*Exercise aim*: For this exercise, repeat exactly the lines below starting at the line holding "Where should I" and ending at the line holding "This screenshot has", both included, with no extra lines and no pictures.

*Information shown*:
========================

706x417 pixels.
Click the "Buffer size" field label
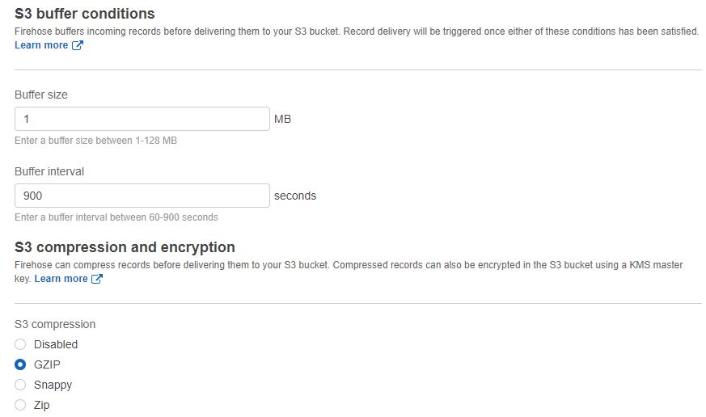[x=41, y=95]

========================

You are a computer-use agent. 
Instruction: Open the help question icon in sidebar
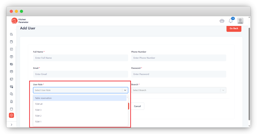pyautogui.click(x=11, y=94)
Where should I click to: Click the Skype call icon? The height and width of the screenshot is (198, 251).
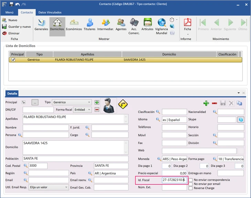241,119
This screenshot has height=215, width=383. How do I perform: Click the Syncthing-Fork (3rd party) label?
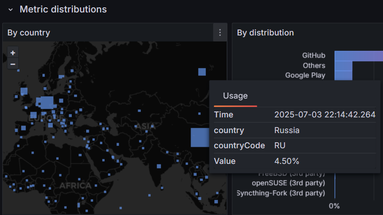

========================

*Written answer*:
Where should I click to: Click the Skype call icon? The height and width of the screenshot is (198, 251).
241,119
This screenshot has height=215, width=383. How do I perform: Click the Syncthing-Fork (3rd party) label?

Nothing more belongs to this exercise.